The idea that image is everything has been the mantra for marketing for decades now.
Sprite even used it as a slogan, apparently to less than stellar results. The idea that image is everything resulted in a 180-degree about face from Claude Hopkins’ rules of engagement in Scientific Advertising. By the 1980s commercials were being embraced by millions in which not only were consumers not given any factual information about what a product did, but very often the product itself wasn’t even featured in the advertising. The hot advertising buzzword of this generation is something known as emotional branding. Emotional branding attempts not so much to create an image for a company or a particular product line and then sell it to consumers, as it is to create a sense that the brand is an integral part of one’s life. Emotional branding is successful when it inculcates in the customer the belief that the company is an important component in one’s overall feeling of content. At its best-or worst, depending upon your point of view-emotional branding results in the belief among consumers that a company fulfills some kind of need well beyond consumer satisfaction.

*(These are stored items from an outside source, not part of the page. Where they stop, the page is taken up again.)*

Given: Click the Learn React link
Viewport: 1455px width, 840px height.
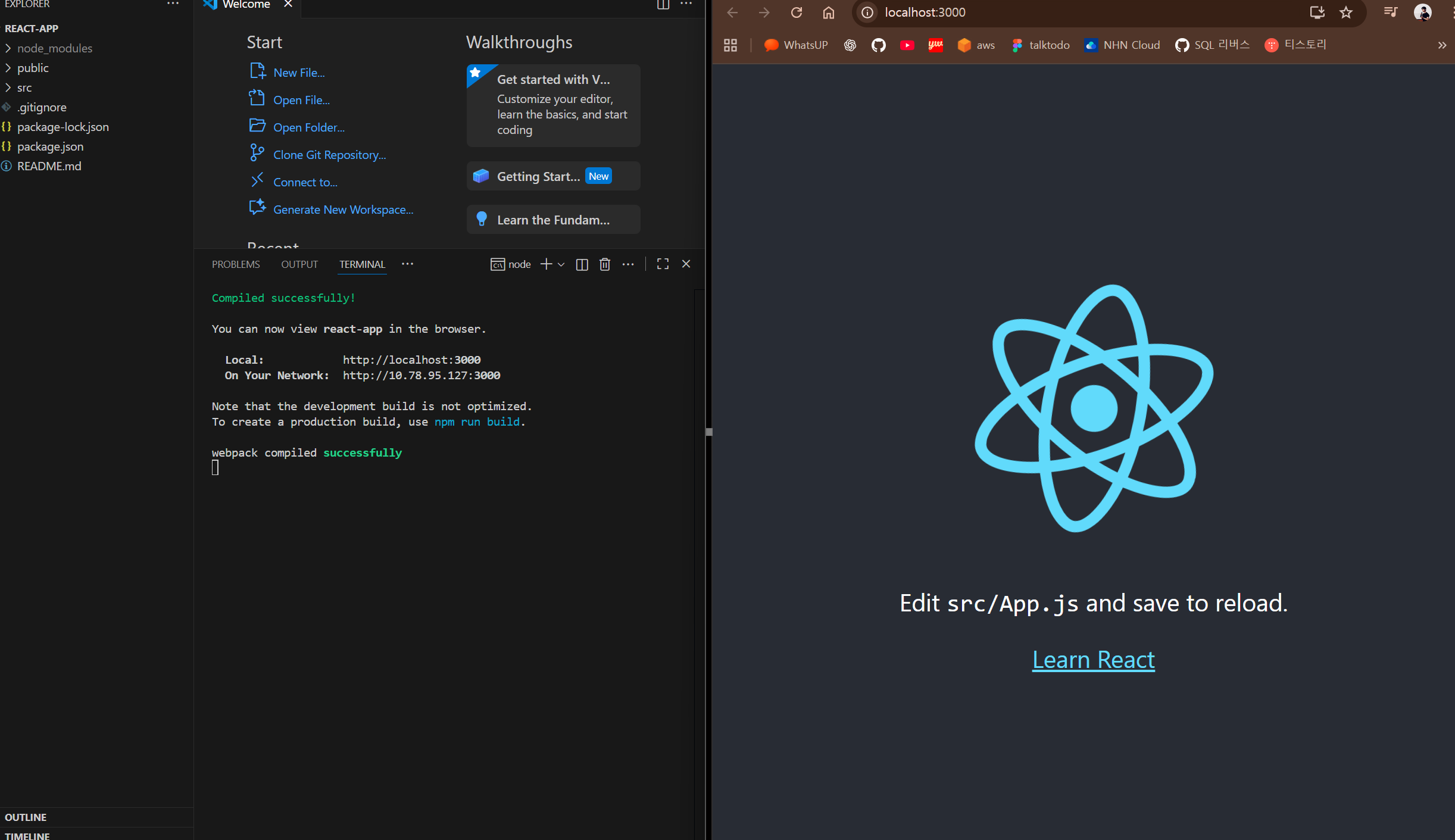Looking at the screenshot, I should click(x=1093, y=660).
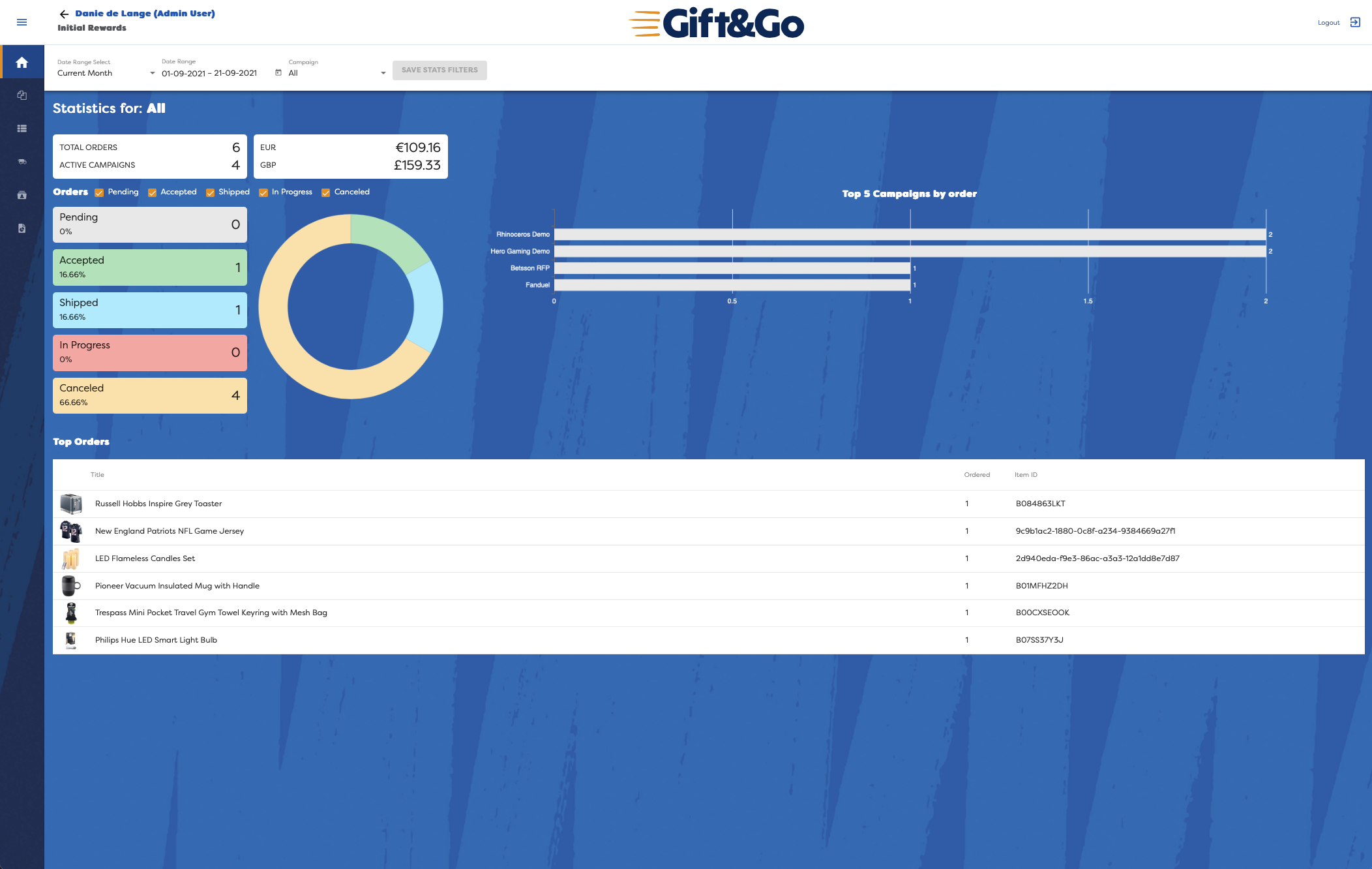Viewport: 1372px width, 869px height.
Task: Open the user archive icon in sidebar
Action: tap(22, 194)
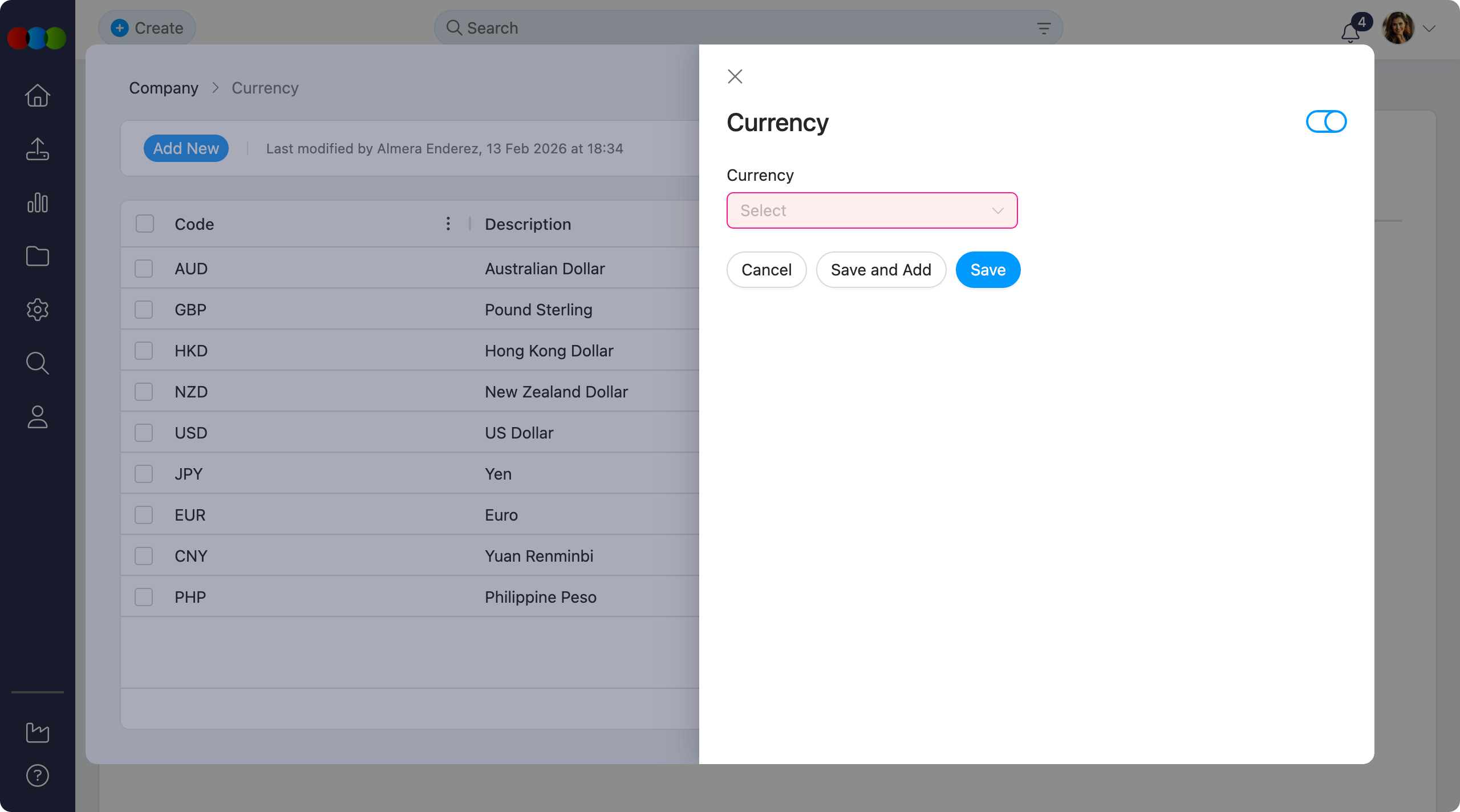This screenshot has width=1460, height=812.
Task: Select all rows via the header checkbox
Action: [x=144, y=224]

The difference between image-based advertising and emotional branding can be illustrated this way:
Pepsi’s Mountain Dew skyrocketed from nearly being discontinued to being one of the most successful soft drinks in the world b virtue of an advertising campaign that did away with Mountain Dew’s history as a drink for hillbillies and established it as the soft drink of choice for extreme sport enthusiasts. That image is now a permanent part of the Mountain Dew marketing campaign. By way of contrast, Starbucks-which lives or dies by selling a highly caffeinated beverage not unlike Mountain Dew-is perhaps the epitome of the emotional branding concept. Consumer surveys have revealed that many people have developed a strong emotional attachment to Starbucks. For these people, Starbucks has become not just a brick and mortar locale, but a vital part of their life. The evidence of brand loyalty need not be found in stacks of research, however; simply consider how many millions of people willingly pay inflated prices at Starbucks for the very same coffee they could get for half the price elsewhere. But Starbucks isn’t just a place where people buy coffee; it has come to mean much more to its patrons. Marketing companies and authors selling the idea of emotional branding often compare this kind of brand loyalty to one of spiritual or social need. It is the ultimate example of how capitalism conflicts with the teachings of all the great religious leaders, including Jesus Christ.
The ultimate aim of emotional branding is to fulfill that spiritual chasm in your soul with belief in the power of big business to relieve those nagging feelings of discontent and alienation.
While replacing the image of Jesus Christ as developed and sold by the likes of Jerry Falwell or John Hagee with Ronald McDonald is perhaps not the worst thing one could do, surely there’s gotta be better alternatives. Like, for instance, eschewing the emotional branding as practiced by organized religion in America, picking up the Bible, and figuring out for yourself whether a directive like “Love Your Neighbor” really does apply only to those neighbors who worship the same God as you.